Provided passage =>
━━━━━━━━━━
Police identified the shooter as 28-year-old Audrey Elizabeth Hale, who police killed at the scene. Hale was a former student at The Covenant School, according to police.
Hale was an illustrator and graphic designer who used he/him pronouns, according to a police spokesperson. Police said Hale was transgender and they initially identified him by his birth name and gender.
Police say Hale had planned other targets; manifesto and writings being reviewed
Hale's attack was targeted and the department is reviewing a manifesto and "some writings," planning for an attack on Monday, police Chief John Drake said in a news conference Monday afternoon.
Hale had also planned to attack another location, which Hale realized was too heavily secured and decided against, Drake said.
In an interview with CBS Mornings on Tuesday, Drake said there were other targets, including a mall, outlined in materials obtained at Hale's residence following Monday's shooting.
"We think (Monday's shooting) was targeted and planned," Drake said.
"We strongly believe there were going to be other targets, including maybe family members and one of the malls here in Nashville."
Drake said that Hale, who attended Covenant School, had "some history" with the school which may have played a role in the motive for Monday's shooting.
"What detectives have said so far is there is possibly some resentment for having to go to that school. There's a connection with that family."
Where did Hale go to school?
Hale attended Isaiah T. Creswell Middle School from 2006 to 2010. Hale then went to the Nashville School of the Arts and graduated in May 2014, Nashville schools spokesperson Sean Braisted said.
While at Nashville School of the Arts, Hale ran track for Martin Luther King High School, meet records show. She went on to attend Nossi College of Art between 2018-2022, according to LinkedIn.
━━━━━━━━━━
Task 1 => In the passage about the Covenant School shooting, shorten the paragraph beginning "Hale attended Isaiah T. Creswell Middle School" to a single sentence that keeps its main facts.
Task 2 => Write the next part of the passage about the Covenant School shooting, starting after its final sentence.
The entries that come next aren't needed for this work.
━━━━━━━━━━
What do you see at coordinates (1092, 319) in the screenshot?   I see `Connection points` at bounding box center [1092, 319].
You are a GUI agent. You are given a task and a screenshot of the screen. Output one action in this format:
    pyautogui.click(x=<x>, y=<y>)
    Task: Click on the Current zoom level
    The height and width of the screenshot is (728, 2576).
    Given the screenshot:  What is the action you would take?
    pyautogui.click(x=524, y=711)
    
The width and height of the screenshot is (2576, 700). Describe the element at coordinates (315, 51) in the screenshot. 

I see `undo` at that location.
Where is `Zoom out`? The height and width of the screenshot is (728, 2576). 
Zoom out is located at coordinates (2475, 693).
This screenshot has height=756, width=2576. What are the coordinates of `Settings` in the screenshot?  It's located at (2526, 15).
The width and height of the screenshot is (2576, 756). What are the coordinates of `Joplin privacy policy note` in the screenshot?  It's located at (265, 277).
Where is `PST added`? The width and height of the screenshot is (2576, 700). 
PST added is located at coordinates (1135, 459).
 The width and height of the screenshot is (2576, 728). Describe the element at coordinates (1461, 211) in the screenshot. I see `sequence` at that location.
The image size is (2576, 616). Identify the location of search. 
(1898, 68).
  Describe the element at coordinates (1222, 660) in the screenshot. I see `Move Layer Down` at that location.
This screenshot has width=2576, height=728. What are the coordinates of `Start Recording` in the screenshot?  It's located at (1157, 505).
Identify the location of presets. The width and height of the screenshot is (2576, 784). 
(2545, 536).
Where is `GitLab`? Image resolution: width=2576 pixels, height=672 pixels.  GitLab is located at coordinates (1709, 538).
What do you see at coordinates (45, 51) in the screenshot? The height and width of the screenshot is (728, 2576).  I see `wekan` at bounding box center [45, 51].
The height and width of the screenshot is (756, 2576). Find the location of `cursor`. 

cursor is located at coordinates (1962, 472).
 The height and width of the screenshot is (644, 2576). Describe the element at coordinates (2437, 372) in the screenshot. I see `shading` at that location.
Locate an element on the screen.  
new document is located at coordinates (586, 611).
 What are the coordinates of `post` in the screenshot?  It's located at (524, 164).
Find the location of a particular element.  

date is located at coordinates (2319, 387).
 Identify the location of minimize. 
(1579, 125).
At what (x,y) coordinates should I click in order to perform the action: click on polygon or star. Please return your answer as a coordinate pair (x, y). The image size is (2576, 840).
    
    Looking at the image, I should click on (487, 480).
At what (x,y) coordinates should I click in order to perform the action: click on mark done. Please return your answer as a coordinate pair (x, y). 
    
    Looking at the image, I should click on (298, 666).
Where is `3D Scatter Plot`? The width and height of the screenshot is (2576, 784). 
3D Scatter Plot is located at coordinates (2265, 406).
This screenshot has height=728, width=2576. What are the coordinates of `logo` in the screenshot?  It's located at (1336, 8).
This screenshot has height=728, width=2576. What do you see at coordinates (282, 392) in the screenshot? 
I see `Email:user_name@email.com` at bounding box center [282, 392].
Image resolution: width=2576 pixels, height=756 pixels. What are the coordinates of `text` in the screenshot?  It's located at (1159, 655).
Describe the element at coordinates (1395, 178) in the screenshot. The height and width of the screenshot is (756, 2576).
━━━━━━━━━━
Expected answer 1 => Hale attended Isaiah T. Creswell Middle School from 2006 to 2010 and then graduated from the Nashville School of the Arts in May 2014, according to Nashville schools spokesperson Sean Braisted.

Expected answer 2 =>
In a statement, the college confirmed Hale was a student and a "talented artist."
"Our thoughts and prayers go out to (Hale's) family, to the victims and their families and to our city," the statement said. "Due to federal guidelines (FERPA) followed by our institution, we are not allowed to disclose further personal information."
Audrey Hale was being treated for 'emotional disorder' before Monday's shooting
Following extensive interviews with the parents of Audrey Hale, Metro Police were able to determine that Hale was “under doctor care for an emotional disorder,” and Hale's parents believed Hale did not have any firearms at the time of the shooting, Drake said Tuesday.
Drake confirmed that law enforcement were previously unaware of Hale or about his treatment. Drake said that had it been reported to police that Hale was suicidal, MNPD would have intervened.
Police also confirmed that there is “no motive” at this time—the previously found manifesto in Hale’s vehicle on scene had “talks about the school, a map, a drawing of entry points and assaults that would take place.”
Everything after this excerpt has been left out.